Extrait du texte:

• • • • •

Quand vous êtes arrivé à Pont-l’Evêque, ne prenez pas la route de Deauville, mais celle de Honfleur. A quatre kilomètres de cette petite ville qui passe pour charmante avec son vieux port, sa Commanderie, et qui l’est sans doute, vous tournez subitement à gauche. Si j’étais un guide honnête ou malicieux, j’esquisserais un de ces croquis dont Stendhal dans sa Vie d’Henry Brulard aime à parsemer ses souvenirs. Mais vous savez comme sont les reines et leurs fous, tout en adorant que l’on parle d’eux, ils ne tiennent pas à ce que l’on laisse des papiers gras, des mégots sur leur pelouse. L’allée qui mène au manoir est d’ailleurs, avec sa double rangée d’ormes, superbe. Presque trop belle pour la maison. Ce qui nous fait dire, chaque année, et lorsqu’il y a des oreilles nouvelles, que certainement, il y a très longtemps, à la place de cette bâtisse quelque peu délabrée, comme écailléepar l'âge, il devait y avoir un château. Je ne sais pourquoi, c’est Jacques Chazot qui tient tant à cette idée. C'est lui aussi qui a découvert dans les Souvenirs de Sacha Guitry que ce manoir avait appartenu à son père, le fameux Lucien. Autant dire que tous les amuseurs de la fin du siècle dernier ont dormi là. Ces horribles hommes de théâtre, ces horribles poètes, ces misérables romanciers : Capus, Catulle-Mendès, Franc-Nohain, Duvernois, le Goncourt qui n’est pas mort jeune et fou. Pour sauver les lieux, Tristan Bernard et Jules Renard. Et Flaubert, pourquoi pas ? Nous agitons ces noms devant les yeux émerveillés de journalistes, avec un contentement proche de la béatitude.
C’est comme si de ce shaker allait sortir en 1965 un chef-d’œuvre, sans que nous eussions un mot à écrire. Où Sacha Guitry galèje - puissance de l’imagination enfantine -, c’est lorsqu’il parle du confort du Breuil, de ses nombreuses salles de bains, chose rare à l’époque. En fait, le 1er juillet 1959, en cette nuit fameuse où Françoise Sagan, accompagnée de sa fidèle et blonde amie d’enfance, Véronique Campion, et de moi qui fermais la marche, entra pour la première fois dans ce manoir seulement éclairé par une bougie que tenait à l’étage un octogénaire colérique et arménien, vêtu d’une chemise de nuit à l’ancienne, colérique de nature et rendu plus colérique que nature parce qu’il l’attendait pour l’inventaire de la maison à dix-neuf heures pile et qu’il était déjà deux heures du matin, je ne découvris, à l’aide d’une boîte d’allumettes, qu’une vétuste et profonde baignoire Napoléon III largement évasée, qui fait encore mes délices, car je peux m’y ébrouer tout à mon aise alors que de jeunes personnes aux hanches étroites risqueraient de s’y noyer**.

• • • • •

Matériel issu d'une source de données:
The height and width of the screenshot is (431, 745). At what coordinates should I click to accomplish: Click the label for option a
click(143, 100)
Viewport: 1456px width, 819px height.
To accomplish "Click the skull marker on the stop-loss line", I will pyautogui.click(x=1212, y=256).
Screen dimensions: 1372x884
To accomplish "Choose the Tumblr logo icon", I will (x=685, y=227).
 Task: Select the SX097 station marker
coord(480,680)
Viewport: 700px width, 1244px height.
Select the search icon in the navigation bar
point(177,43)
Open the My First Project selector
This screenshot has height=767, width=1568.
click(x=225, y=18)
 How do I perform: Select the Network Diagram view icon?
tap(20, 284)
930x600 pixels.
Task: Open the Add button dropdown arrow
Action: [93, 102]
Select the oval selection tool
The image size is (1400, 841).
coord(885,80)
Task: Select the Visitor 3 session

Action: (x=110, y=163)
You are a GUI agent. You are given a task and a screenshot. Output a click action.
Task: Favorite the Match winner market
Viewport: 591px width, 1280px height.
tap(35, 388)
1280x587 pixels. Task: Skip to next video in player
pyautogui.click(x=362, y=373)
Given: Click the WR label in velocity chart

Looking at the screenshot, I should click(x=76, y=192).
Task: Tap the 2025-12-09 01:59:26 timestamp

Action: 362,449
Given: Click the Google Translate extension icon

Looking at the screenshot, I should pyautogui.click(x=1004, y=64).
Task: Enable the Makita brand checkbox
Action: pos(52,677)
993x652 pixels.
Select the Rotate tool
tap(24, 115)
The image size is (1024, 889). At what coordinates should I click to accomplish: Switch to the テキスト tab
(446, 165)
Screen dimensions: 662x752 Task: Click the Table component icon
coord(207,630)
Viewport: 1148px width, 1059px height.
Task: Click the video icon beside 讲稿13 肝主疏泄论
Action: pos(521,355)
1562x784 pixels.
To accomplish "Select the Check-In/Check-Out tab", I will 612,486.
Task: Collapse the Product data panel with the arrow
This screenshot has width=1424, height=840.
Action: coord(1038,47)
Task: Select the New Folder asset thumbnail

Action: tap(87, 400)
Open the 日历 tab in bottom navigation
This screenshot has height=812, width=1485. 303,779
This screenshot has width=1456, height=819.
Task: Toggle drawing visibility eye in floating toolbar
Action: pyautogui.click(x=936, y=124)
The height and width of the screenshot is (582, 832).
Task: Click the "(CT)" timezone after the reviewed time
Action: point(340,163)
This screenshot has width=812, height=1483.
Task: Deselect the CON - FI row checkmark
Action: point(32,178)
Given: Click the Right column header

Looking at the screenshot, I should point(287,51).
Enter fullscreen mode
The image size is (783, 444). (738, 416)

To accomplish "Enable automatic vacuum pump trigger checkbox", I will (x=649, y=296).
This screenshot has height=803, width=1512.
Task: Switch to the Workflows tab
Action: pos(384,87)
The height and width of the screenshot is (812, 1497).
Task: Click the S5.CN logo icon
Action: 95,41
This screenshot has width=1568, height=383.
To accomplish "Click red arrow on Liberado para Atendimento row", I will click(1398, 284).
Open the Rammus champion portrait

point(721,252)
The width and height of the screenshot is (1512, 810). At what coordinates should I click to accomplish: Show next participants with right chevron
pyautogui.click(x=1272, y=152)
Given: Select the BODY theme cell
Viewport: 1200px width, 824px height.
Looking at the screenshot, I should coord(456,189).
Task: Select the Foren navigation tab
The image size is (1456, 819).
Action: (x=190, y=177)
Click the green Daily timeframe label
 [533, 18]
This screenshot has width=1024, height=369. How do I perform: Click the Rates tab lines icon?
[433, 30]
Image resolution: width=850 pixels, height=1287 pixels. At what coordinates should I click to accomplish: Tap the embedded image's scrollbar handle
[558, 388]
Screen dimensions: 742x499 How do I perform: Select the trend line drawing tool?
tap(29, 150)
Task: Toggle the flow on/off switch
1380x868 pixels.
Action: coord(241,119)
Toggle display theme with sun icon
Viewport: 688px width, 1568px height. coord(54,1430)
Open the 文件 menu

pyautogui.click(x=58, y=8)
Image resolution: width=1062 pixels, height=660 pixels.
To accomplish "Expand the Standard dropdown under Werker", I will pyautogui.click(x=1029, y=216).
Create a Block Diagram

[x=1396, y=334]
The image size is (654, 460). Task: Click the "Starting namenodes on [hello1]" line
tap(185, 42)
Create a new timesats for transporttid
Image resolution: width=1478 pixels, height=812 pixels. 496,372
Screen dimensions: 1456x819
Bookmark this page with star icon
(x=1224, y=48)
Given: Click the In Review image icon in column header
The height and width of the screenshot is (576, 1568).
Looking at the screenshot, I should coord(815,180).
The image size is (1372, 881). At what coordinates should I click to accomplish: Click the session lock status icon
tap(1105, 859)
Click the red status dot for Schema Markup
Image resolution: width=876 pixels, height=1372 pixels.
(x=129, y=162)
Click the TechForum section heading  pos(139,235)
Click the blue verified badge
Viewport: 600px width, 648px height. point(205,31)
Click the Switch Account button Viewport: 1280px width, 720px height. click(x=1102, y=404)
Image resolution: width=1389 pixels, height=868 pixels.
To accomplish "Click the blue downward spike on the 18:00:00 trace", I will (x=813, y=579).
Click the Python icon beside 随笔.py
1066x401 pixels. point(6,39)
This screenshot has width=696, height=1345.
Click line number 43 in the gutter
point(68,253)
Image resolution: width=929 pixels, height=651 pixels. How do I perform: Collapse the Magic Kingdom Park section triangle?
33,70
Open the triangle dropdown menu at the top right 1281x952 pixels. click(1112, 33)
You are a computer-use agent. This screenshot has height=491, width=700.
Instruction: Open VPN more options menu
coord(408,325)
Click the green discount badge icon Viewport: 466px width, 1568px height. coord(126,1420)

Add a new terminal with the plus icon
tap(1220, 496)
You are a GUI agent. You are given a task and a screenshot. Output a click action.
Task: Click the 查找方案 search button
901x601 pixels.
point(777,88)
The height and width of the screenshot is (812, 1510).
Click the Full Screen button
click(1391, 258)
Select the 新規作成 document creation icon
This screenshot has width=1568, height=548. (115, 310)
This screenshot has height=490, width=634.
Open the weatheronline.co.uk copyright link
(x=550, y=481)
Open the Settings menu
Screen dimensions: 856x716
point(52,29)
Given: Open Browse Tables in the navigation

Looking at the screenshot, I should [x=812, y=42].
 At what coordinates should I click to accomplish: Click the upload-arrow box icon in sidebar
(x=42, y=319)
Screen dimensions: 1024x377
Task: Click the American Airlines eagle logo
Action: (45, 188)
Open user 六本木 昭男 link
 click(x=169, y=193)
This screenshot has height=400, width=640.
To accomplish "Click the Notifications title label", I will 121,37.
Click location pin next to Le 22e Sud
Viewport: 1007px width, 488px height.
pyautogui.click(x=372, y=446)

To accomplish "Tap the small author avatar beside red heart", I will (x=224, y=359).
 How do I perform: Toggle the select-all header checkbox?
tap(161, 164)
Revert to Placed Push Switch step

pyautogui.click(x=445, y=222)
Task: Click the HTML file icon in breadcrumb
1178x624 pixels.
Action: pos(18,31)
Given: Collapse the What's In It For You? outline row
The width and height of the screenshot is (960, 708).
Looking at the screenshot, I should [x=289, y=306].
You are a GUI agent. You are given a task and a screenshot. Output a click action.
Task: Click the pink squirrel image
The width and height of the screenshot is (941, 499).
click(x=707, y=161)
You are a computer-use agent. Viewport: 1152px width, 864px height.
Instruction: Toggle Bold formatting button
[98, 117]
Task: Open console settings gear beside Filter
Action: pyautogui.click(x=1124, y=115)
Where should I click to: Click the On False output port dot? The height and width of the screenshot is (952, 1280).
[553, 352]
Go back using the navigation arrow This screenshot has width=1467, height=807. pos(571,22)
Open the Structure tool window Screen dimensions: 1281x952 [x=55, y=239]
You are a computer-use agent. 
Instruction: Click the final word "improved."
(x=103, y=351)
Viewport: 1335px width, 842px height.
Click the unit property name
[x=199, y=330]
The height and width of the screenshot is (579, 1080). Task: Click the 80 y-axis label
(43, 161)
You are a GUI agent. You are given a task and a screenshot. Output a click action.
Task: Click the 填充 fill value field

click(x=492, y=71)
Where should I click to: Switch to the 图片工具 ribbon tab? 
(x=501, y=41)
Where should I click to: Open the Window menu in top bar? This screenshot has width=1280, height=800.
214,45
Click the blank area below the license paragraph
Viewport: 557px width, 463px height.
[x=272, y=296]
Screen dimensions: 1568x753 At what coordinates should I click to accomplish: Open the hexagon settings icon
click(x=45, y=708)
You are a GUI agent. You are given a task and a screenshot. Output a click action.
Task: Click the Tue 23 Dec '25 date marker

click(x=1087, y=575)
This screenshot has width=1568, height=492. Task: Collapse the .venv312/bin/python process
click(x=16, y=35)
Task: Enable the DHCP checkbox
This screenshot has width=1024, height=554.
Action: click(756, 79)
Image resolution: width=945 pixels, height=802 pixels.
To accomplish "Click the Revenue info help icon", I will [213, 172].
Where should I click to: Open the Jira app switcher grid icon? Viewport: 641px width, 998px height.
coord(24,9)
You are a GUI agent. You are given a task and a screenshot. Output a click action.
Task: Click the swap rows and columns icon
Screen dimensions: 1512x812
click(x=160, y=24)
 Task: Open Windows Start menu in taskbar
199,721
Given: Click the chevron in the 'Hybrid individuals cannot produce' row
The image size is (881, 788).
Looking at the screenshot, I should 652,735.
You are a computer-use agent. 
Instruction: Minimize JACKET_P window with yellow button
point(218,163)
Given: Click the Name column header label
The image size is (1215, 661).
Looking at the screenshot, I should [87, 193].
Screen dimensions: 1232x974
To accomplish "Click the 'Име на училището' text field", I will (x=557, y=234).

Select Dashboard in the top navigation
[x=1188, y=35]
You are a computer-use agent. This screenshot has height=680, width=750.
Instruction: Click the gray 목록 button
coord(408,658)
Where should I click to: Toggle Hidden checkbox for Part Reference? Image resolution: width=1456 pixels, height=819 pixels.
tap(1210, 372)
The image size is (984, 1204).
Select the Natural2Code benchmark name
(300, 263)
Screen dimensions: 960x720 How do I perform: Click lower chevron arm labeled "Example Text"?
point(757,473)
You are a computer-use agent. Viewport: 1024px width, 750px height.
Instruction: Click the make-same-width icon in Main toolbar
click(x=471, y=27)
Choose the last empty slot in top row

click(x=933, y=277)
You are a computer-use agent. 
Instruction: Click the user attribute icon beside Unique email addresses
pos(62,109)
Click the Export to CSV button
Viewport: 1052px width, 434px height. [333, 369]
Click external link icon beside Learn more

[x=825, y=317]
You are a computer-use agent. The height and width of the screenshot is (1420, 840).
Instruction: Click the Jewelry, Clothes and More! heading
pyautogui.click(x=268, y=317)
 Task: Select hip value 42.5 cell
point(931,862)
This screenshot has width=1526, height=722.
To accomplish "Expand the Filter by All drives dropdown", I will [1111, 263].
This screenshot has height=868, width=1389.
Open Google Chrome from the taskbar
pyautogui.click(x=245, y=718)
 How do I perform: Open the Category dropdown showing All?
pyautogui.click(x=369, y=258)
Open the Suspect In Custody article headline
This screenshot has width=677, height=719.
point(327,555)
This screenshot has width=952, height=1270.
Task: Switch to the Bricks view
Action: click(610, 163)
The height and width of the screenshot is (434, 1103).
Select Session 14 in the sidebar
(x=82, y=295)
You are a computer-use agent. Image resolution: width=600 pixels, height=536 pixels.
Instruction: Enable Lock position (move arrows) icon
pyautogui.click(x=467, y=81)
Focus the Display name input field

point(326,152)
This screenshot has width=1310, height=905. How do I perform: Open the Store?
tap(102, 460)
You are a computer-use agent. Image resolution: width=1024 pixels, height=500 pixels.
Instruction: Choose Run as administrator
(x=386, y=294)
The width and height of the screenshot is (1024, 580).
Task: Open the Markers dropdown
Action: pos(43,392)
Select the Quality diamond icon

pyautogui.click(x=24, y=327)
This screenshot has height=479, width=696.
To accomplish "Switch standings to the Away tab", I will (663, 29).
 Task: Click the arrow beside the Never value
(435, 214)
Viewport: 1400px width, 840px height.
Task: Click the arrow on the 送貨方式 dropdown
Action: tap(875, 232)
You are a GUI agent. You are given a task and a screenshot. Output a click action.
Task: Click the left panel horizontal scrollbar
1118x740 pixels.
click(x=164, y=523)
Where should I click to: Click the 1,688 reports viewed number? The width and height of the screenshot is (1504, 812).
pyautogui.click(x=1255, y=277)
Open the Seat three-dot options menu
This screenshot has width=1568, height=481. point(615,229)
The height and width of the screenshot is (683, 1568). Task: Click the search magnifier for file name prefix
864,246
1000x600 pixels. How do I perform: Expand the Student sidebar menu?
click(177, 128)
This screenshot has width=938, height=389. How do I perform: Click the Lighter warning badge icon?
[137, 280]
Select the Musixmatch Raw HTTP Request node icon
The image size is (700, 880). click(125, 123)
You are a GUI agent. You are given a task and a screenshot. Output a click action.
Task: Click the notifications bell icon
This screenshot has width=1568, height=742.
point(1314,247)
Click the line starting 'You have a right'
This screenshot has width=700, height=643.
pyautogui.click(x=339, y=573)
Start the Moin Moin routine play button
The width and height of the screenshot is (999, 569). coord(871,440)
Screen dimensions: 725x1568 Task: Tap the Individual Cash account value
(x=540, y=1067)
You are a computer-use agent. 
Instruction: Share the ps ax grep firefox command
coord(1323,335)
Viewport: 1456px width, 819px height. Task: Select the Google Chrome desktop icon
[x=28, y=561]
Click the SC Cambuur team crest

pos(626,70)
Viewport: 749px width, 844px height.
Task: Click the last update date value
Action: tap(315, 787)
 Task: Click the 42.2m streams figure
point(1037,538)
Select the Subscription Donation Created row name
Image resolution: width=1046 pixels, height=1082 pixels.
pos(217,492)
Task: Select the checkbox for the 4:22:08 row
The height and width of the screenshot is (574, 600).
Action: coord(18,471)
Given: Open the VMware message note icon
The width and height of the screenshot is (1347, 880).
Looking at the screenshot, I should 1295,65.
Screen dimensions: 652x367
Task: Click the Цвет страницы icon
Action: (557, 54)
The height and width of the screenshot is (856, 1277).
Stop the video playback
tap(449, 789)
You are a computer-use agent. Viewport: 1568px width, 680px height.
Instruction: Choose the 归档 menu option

• • • • •

Série d'exercices:
**a.** D'après l'extrait sur le manoir, pourquoi l'octogénaire qui tenait la bougie était-il encore plus colérique que d'habitude cette nuit-là ? Répondez en une à trois phrases.
**b.** Traduisez en anglais cette phrase de l'extrait sur le manoir : « L'allée qui mène au manoir est d'ailleurs, avec sa double rangée d'ormes, superbe. »
**c.** Dans l'extrait sur le manoir, qu'a découvert Jacques Chazot en lisant les Souvenirs de Sacha Guitry ?
Le matériel n'est d'aucune utilité pour ces exercices.

Corrigé par exercice:
**a.** Il attendait Françoise Sagan à dix-neuf heures pile pour faire l'inventaire de la maison. Or il était déjà deux heures du matin.

**b.** The driveway leading to the manor is, moreover, superb, with its double row of elms.

**c.** Il a découvert que le manoir avait appartenu au père de Sacha Guitry, Lucien.